(Extracted records)
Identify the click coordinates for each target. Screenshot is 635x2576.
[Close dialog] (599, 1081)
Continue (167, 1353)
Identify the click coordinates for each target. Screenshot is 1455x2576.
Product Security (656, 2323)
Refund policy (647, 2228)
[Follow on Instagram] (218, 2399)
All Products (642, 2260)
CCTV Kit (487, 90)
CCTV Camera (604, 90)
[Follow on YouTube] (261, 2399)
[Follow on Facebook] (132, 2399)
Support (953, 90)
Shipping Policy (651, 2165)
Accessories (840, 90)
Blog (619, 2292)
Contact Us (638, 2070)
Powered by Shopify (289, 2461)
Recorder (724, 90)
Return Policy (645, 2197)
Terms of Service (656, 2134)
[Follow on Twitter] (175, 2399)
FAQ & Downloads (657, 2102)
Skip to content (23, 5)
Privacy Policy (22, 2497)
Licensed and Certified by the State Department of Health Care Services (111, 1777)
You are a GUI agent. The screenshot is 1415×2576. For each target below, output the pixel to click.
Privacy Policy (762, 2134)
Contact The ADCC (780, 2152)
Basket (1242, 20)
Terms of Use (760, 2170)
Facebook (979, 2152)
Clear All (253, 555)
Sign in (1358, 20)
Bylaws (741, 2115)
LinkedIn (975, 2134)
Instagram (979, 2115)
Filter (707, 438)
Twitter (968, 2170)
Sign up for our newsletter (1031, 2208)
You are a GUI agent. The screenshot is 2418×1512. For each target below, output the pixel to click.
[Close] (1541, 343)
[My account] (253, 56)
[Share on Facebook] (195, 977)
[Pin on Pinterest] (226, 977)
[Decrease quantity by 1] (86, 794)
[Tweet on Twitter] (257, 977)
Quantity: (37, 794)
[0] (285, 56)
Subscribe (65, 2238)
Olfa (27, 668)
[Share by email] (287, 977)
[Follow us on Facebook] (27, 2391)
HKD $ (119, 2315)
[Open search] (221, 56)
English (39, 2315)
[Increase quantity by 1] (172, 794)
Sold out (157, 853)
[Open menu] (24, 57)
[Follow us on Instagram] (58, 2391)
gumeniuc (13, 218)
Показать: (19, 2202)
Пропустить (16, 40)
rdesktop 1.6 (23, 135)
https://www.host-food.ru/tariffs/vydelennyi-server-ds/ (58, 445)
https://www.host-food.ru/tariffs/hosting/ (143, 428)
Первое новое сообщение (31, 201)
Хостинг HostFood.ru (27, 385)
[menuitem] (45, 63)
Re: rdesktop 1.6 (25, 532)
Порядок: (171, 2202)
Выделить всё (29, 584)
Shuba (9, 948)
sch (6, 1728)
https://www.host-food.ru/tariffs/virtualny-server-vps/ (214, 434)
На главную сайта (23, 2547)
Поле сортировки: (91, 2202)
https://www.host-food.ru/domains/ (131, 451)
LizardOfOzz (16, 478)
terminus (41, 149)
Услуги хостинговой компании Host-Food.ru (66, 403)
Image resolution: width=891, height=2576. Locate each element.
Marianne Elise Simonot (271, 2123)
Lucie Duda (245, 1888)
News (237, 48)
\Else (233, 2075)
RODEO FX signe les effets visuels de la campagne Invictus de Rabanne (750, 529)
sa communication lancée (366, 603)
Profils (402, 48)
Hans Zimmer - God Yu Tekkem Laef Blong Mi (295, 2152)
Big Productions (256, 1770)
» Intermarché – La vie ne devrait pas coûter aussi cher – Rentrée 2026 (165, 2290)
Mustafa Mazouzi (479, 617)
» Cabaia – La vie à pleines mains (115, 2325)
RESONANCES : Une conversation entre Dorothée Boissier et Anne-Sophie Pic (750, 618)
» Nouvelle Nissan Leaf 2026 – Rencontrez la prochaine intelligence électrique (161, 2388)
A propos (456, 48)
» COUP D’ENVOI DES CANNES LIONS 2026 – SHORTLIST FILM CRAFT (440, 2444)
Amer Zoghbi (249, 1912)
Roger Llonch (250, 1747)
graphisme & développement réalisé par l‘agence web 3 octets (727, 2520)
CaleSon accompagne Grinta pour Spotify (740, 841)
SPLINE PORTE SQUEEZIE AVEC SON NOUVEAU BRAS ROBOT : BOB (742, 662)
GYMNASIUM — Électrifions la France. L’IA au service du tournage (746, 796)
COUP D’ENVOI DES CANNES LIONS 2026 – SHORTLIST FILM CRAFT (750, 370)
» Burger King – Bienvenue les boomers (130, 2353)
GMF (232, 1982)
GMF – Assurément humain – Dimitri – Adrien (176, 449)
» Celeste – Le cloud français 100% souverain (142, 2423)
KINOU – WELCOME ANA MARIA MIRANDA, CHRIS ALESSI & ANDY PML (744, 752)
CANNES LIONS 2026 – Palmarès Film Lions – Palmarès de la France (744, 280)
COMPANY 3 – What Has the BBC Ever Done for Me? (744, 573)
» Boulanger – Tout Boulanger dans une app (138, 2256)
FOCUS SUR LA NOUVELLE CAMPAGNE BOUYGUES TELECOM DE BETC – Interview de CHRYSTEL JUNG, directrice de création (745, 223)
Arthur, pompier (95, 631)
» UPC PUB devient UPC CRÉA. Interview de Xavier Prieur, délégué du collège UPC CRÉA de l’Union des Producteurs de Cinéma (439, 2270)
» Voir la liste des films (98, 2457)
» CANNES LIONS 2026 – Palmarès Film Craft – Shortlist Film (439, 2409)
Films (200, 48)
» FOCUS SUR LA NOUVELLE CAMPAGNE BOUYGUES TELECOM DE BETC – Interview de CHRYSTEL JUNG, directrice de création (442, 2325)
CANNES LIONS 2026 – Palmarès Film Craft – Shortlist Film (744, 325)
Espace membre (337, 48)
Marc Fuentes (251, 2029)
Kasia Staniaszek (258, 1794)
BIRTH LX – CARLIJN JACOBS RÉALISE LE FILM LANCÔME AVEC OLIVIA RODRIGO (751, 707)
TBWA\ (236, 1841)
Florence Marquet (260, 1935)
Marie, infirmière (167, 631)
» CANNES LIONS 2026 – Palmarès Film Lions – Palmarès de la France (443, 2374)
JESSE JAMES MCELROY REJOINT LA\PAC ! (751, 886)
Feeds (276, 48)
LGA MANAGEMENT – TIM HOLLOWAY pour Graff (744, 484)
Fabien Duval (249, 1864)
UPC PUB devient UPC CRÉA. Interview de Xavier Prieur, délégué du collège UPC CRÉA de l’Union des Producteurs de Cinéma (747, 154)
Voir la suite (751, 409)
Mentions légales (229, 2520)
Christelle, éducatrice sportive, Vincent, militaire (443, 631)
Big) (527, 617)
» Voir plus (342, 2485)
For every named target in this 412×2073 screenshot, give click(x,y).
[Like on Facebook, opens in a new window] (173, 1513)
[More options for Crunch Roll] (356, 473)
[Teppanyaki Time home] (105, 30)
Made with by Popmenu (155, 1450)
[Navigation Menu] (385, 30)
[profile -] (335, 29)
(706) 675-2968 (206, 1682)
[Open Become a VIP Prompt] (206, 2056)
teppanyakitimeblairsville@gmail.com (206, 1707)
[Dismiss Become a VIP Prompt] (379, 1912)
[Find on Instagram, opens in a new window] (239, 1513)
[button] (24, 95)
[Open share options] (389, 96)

= Exercise objective =
Reproduce each entry above character for character.

= Answer to this exercise =
Identify the click coordinates for each target. Screenshot is 635x2576.
[Close dialog] (599, 1081)
Continue (167, 1353)
Identify the click coordinates for each target. Screenshot is 1455x2576.
Product Security (656, 2323)
Refund policy (647, 2228)
[Follow on Instagram] (218, 2399)
All Products (642, 2260)
CCTV Kit (487, 90)
CCTV Camera (604, 90)
[Follow on YouTube] (261, 2399)
[Follow on Facebook] (132, 2399)
Support (953, 90)
Shipping Policy (651, 2165)
Accessories (840, 90)
Blog (619, 2292)
Contact Us (638, 2070)
Powered by Shopify (289, 2461)
Recorder (724, 90)
Return Policy (645, 2197)
Terms of Service (656, 2134)
[Follow on Twitter] (175, 2399)
FAQ & Downloads (657, 2102)
Skip to content (23, 5)
Privacy Policy (22, 2497)
Licensed and Certified by the State Department of Health Care Services (111, 1777)
You are a GUI agent. The screenshot is 1415×2576. For each target below, output the pixel to click.
Privacy Policy (762, 2134)
Contact The ADCC (780, 2152)
Basket (1242, 20)
Terms of Use (760, 2170)
Facebook (979, 2152)
Clear All (253, 555)
Sign in (1358, 20)
Bylaws (741, 2115)
LinkedIn (975, 2134)
Instagram (979, 2115)
Filter (707, 438)
Twitter (968, 2170)
Sign up for our newsletter (1031, 2208)
You are a GUI agent. The screenshot is 2418×1512. For each target below, output the pixel to click.
[Close] (1541, 343)
[My account] (253, 56)
[Share on Facebook] (195, 977)
[Pin on Pinterest] (226, 977)
[Decrease quantity by 1] (86, 794)
[Tweet on Twitter] (257, 977)
Quantity: (37, 794)
[0] (285, 56)
Subscribe (65, 2238)
Olfa (27, 668)
[Share by email] (287, 977)
[Follow us on Facebook] (27, 2391)
HKD $ (119, 2315)
[Open search] (221, 56)
English (39, 2315)
[Increase quantity by 1] (172, 794)
Sold out (157, 853)
[Open menu] (24, 57)
[Follow us on Instagram] (58, 2391)
gumeniuc (13, 218)
Показать: (19, 2202)
Пропустить (16, 40)
rdesktop 1.6 (23, 135)
https://www.host-food.ru/tariffs/vydelennyi-server-ds/ (58, 445)
https://www.host-food.ru/tariffs/hosting/ (143, 428)
Первое новое сообщение (31, 201)
Хостинг HostFood.ru (27, 385)
[menuitem] (45, 63)
Re: rdesktop 1.6 (25, 532)
Порядок: (171, 2202)
Выделить всё (29, 584)
Shuba (9, 948)
sch (6, 1728)
https://www.host-food.ru/tariffs/virtualny-server-vps/ (214, 434)
На главную сайта (23, 2547)
Поле сортировки: (91, 2202)
https://www.host-food.ru/domains/ (131, 451)
LizardOfOzz (16, 478)
terminus (41, 149)
Услуги хостинговой компании Host-Food.ru (66, 403)
Image resolution: width=891, height=2576. Locate each element.
Marianne Elise Simonot (271, 2123)
Lucie Duda (245, 1888)
News (237, 48)
\Else (233, 2075)
RODEO FX signe les effets visuels de la campagne Invictus de Rabanne (750, 529)
sa communication lancée (366, 603)
Profils (402, 48)
Hans Zimmer - God Yu Tekkem Laef Blong Mi (295, 2152)
Big Productions (256, 1770)
» Intermarché – La vie ne devrait pas coûter aussi cher – Rentrée 2026 (165, 2290)
Mustafa Mazouzi (479, 617)
» Cabaia – La vie à pleines mains (115, 2325)
RESONANCES : Une conversation entre Dorothée Boissier et Anne-Sophie Pic (750, 618)
» Nouvelle Nissan Leaf 2026 – Rencontrez la prochaine intelligence électrique (161, 2388)
A propos (456, 48)
» COUP D’ENVOI DES CANNES LIONS 2026 – SHORTLIST FILM CRAFT (440, 2444)
Amer Zoghbi (249, 1912)
Roger Llonch (250, 1747)
graphisme & développement réalisé par l‘agence web 3 octets (727, 2520)
CaleSon accompagne Grinta pour Spotify (740, 841)
SPLINE PORTE SQUEEZIE AVEC SON NOUVEAU BRAS ROBOT : BOB (742, 662)
GYMNASIUM — Électrifions la France. L’IA au service du tournage (746, 796)
COUP D’ENVOI DES CANNES LIONS 2026 – SHORTLIST FILM CRAFT (750, 370)
» Burger King – Bienvenue les boomers (130, 2353)
GMF (232, 1982)
GMF – Assurément humain – Dimitri – Adrien (176, 449)
» Celeste – Le cloud français 100% souverain (142, 2423)
KINOU – WELCOME ANA MARIA MIRANDA, CHRIS ALESSI & ANDY PML (744, 752)
CANNES LIONS 2026 – Palmarès Film Lions – Palmarès de la France (744, 280)
COMPANY 3 – What Has the BBC Ever Done for Me? (744, 573)
» Boulanger – Tout Boulanger dans une app (138, 2256)
FOCUS SUR LA NOUVELLE CAMPAGNE BOUYGUES TELECOM DE BETC – Interview de CHRYSTEL JUNG, directrice de création (745, 223)
Arthur, pompier (95, 631)
» UPC PUB devient UPC CRÉA. Interview de Xavier Prieur, délégué du collège UPC CRÉA de l’Union des Producteurs de Cinéma (439, 2270)
» Voir la liste des films (98, 2457)
» CANNES LIONS 2026 – Palmarès Film Craft – Shortlist Film (439, 2409)
Films (200, 48)
» FOCUS SUR LA NOUVELLE CAMPAGNE BOUYGUES TELECOM DE BETC – Interview de CHRYSTEL JUNG, directrice de création (442, 2325)
CANNES LIONS 2026 – Palmarès Film Craft – Shortlist Film (744, 325)
Espace membre (337, 48)
Marc Fuentes (251, 2029)
Kasia Staniaszek (258, 1794)
BIRTH LX – CARLIJN JACOBS RÉALISE LE FILM LANCÔME AVEC OLIVIA RODRIGO (751, 707)
TBWA\ (236, 1841)
Florence Marquet (260, 1935)
Marie, infirmière (167, 631)
» CANNES LIONS 2026 – Palmarès Film Lions – Palmarès de la France (443, 2374)
JESSE JAMES MCELROY REJOINT LA\PAC ! (751, 886)
Feeds (276, 48)
LGA MANAGEMENT – TIM HOLLOWAY pour Graff (744, 484)
Fabien Duval (249, 1864)
UPC PUB devient UPC CRÉA. Interview de Xavier Prieur, délégué du collège UPC CRÉA de l’Union des Producteurs de Cinéma (747, 154)
Voir la suite (751, 409)
Mentions légales (229, 2520)
Christelle, éducatrice sportive, Vincent, militaire (443, 631)
Big) (527, 617)
» Voir plus (342, 2485)
For every named target in this 412×2073 screenshot, give click(x,y).
[Like on Facebook, opens in a new window] (173, 1513)
[More options for Crunch Roll] (356, 473)
[Teppanyaki Time home] (105, 30)
Made with by Popmenu (155, 1450)
[Navigation Menu] (385, 30)
[profile -] (335, 29)
(706) 675-2968 (206, 1682)
[Open Become a VIP Prompt] (206, 2056)
teppanyakitimeblairsville@gmail.com (206, 1707)
[Dismiss Become a VIP Prompt] (379, 1912)
[Find on Instagram, opens in a new window] (239, 1513)
[button] (24, 95)
[Open share options] (389, 96)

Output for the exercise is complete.